Most efforts we make for others, gifts we buy, gestures of kindness are done less for the other and more to make us feel good about ourselves, or to avoid the guilt of not doing what we are "supposed" to.

I deal with a number of co-dependent clients who feel that unless they are providing benefit to another person they don't deserve any love or happiness. They feel like they need to earn love through acts.

Martin Luther put forth the notion that love (particularly God's love in his case) was so wonderful that you could never possibly do enough good works to earn it. It would be like trying to save up enough money to buy a sunset.

You cannot earn the love of another by taking a bullet, baking cakes, becoming a sexual supplicant, or making a million bucks a year. The only way you get love is by believing that you are as deserving of it as any other person. Yes you are flawed, but so are the rest of us.
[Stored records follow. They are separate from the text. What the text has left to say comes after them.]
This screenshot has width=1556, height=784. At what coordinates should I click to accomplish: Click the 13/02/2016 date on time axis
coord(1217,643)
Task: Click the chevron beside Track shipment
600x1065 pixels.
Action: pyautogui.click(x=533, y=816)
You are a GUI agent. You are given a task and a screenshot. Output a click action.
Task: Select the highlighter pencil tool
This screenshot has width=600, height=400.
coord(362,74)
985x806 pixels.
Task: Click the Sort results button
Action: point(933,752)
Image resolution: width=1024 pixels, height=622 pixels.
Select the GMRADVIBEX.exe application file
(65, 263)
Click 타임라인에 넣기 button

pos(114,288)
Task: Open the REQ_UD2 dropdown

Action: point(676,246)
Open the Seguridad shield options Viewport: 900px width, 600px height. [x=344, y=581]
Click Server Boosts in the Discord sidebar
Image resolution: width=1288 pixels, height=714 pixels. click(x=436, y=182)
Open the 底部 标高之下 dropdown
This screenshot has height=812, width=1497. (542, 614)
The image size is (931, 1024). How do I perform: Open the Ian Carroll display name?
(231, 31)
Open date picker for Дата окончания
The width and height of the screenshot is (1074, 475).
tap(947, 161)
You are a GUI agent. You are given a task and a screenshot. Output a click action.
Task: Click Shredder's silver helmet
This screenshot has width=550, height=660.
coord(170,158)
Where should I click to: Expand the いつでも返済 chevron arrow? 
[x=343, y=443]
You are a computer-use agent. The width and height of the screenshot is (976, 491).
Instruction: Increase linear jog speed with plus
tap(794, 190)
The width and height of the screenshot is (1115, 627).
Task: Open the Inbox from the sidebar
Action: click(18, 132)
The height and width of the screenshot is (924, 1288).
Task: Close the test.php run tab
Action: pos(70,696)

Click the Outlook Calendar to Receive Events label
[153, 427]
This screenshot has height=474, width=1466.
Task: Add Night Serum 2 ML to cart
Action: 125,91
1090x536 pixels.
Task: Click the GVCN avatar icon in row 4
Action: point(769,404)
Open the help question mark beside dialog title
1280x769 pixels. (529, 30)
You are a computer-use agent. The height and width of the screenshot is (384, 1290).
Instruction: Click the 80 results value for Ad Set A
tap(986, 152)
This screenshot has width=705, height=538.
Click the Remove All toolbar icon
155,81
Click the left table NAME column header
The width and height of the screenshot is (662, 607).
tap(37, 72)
If you end up building a relationship where what you have in common with your partner is that you both love him and put his needs ahead of yours, you will have gotten exactly the relationship you believe you deserve, but it sure won't make you happy.

If your partner is a decent human being he/she will get sick of the lack of balance and leave you. If your partner is a selfish jerk then you might have a lasting relationship, but it will be with a selfish jerk, and it is also very likely that no matter how you re-form your self to please that person he/she will get tired of you anyway.

Stop trying to be a martyr, stop trying to cheat the system and find the loop holes. Do the work it takes to love yourself and then look for a relationship. On the path you are walking I could see why you romanticize the notion of taking a bullet, but frankly that is the easy way out.

Wednesday, July 7, 2010

she'll never forgive me

(This is not the most followed blog on facebook or on this site, lets do something about that! Click, follow, enjoy. Have a question, e-mail me)

Question: Recently a friend had been messaging me about this and that and she would slip in hints that she had been cutting herself and using some heavy drugs, I think crystal meth. I got really worried about her and I contacted her parents. Since then she has not contacted me but I don't think her parents even did anything about it. I'm sure they asked her and she denied it and now I lost a friend and I'm wondering if I did the right thing.

Answer: You did the right thing. The sad truth is that often doing the right thing, the hard thing, doesn't work out. If that was why you did what you believed was right then you have failed.

The end does not justify the means. This is what we say when we are explaining why it isn't okay to do the wrong thing if it gets the right result. You are now standing on the flip side of that coin.

My lacrosse players often use poor technique to score goals against bad teams. When I get pissed they point to their results. Then they go up against a good team and only the boys who have worked on proper technique score, and sometimes even they don't score.

Just because you do something the right way you might not get what you want, but if you do the right thing all the time, that becomes who you are. That identity is its own reward.

We don't do the right thing because it will lead to the best results, we do the right thing because our identity is the sum of our actions and in order to be the right person we must live the right path.

You may not have lost this friend. She will probably be pissed at you for awhile, but she knows that when push comes to shove she can trust that you will do the right thing. If you want to keep her in your life, let her rage at you, be honest about why you did what you did, and do allow her to have her anger.

I wish I could say I would be surprised if her parents do not follow up on this, but in my experience most parents just want to believe everything is okay so badly that they will swallow any lie their children are willing to give them. They don't know what to do so doing nothing is often the default choice.

If she eventually gets the help she needs she may feel ashamed to come back to you, just keep steadily reminding her (when you do have contact) that you care and let her come at her own pace.

She may never forgive you, but if she died of a drug over dose and you said nothing, you would most certainly never forgive yourself and that is a burden there is no escape from.